What made it really upsetting was how our innocent, caring relationship was turned into something almost pornographic by this man, who knew nothing about us. Why did this random man think it was his right to sexualise a perfectly normal situation?
That was a few years ago, and although it hasn’t happened since, I still experience my sexuality being sexualised on a regular basis.
“You like girls? That’s hot.”
It seems that once I explain that I’m bisexual to a male stranger, I open an imaginary door to a make-believe world of orgies, sex toys and porn. I can go from being a ‘normal girl’ to being a promiscuous, suggestive, entirely sexual identity.

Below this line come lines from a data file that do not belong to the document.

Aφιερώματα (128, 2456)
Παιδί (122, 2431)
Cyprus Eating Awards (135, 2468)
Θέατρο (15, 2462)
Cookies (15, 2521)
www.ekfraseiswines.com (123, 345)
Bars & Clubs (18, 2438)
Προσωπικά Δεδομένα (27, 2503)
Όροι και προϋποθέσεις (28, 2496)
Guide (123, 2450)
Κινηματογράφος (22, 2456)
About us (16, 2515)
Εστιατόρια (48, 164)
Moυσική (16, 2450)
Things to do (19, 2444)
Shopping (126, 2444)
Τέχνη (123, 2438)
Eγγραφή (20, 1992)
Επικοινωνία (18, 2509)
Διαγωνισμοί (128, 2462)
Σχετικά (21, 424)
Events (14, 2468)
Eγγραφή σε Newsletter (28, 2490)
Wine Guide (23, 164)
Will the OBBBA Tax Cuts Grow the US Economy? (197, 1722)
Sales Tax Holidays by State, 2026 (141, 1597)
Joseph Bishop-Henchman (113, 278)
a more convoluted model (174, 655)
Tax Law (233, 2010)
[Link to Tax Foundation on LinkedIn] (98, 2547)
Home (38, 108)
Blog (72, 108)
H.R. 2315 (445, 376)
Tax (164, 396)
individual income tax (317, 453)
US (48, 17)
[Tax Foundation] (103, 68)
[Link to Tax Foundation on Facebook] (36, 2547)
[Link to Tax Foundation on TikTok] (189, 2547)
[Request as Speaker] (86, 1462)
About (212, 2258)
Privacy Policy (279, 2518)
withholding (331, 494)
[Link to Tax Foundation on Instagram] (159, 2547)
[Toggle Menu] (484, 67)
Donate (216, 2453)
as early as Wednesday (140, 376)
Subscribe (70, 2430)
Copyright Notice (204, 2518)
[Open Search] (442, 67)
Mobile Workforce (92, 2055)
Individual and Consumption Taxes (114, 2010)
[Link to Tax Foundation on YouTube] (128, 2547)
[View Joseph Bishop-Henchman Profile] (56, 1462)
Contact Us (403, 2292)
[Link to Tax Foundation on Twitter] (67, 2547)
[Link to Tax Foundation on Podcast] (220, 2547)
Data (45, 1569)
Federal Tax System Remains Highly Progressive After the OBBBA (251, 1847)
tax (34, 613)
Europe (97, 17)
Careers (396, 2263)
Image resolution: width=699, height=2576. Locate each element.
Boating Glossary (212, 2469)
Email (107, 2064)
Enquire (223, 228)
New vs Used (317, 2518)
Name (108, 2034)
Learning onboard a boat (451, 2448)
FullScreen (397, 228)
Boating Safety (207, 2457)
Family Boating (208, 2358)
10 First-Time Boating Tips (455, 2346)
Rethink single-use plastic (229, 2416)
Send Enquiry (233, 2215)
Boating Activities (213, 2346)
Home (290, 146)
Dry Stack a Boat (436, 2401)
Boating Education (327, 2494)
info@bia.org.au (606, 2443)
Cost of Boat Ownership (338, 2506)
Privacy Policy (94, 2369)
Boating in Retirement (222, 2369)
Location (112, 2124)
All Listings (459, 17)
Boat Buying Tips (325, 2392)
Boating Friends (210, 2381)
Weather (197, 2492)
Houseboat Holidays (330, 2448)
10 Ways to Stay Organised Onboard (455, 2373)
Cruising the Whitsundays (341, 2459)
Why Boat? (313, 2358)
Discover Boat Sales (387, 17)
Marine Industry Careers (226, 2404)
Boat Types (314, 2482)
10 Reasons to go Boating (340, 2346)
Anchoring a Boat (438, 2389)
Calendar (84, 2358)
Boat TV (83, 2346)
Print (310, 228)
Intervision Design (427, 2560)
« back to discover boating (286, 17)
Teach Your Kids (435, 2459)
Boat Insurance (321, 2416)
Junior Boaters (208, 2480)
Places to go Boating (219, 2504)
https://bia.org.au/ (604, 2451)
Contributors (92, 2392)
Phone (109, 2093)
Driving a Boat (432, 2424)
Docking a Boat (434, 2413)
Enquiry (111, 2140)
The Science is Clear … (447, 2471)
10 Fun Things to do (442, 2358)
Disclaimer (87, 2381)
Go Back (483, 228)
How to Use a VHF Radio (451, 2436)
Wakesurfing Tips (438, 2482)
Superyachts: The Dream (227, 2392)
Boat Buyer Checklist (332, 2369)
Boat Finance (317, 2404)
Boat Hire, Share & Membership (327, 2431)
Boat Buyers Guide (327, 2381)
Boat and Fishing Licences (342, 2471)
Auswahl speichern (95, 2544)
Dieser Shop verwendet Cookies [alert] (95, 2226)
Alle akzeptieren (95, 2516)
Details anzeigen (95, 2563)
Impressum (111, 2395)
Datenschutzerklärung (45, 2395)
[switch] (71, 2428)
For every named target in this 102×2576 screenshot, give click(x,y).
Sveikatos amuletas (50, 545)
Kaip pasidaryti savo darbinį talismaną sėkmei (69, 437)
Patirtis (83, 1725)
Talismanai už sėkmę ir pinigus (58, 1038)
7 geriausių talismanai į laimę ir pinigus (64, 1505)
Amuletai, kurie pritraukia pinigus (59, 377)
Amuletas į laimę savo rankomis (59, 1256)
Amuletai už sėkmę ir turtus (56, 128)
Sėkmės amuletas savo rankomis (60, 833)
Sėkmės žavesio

Someone who would cheat on their boyfriend with a girl.
Someone who would say ‘yes’ to a threesome in a heartbeat.
Someone who would sleep with anyone and everyone.
Of course, this isn’t the opinion everyone has towards bisexuals, but I’d say I’ve experienced it way too much for it to be OK.
I’d much rather be called ‘hot’ for my personality or even my actual appearance, than for the fact I’m attracted to girls. What makes it even more frustrating is that most of the guys that tell me that my sexuality is ‘hot’ or ‘sexy’ would actually be opposed to dating a bisexual girl. This is usually because, when it comes to a serious relationship, this overt sexuality and promiscuity is no longer desirable, but concerning.
And I’m constantly having to answer personal questions: “Will you end up gay or straight? Which do you prefer? Do you miss one when you’re not with the other?”
Probably the most annoying of all is, “Does your boyfriend know?”
While I understand that the media portrays bisexual women in a particular light, I’d also like to think my personality can be separated from this stereotype.
I have an obsession with unicorns – not exactly the epitome of a ‘femme fatale’. My sexuality is a part of my identity, but the stigma and image attached to bisexuality is not.
I value monogamy. Some people feel liberated by sexual freedom and expression – but being bisexual shouldn’t box me, or anyone else, into the idea of overt sexuality.
It’s pretty unbelievable how many inappropriate questions I get asked – and so flippantly too. Generally it’s pretty tasteless to ask someone such personal questions so brazenly, but if you’re bisexual I guess it’s okay to get asked which gender you prefer or how many threesomes you’ve had (which is none, by the way).
Maybe it can’t be helped that these stereotypes stay attached to bisexual women, but for the record: no we’re not attracted to everyone we see, no we’re not all comfortable with threesomes, and no I will not explain to you how two girls have sex.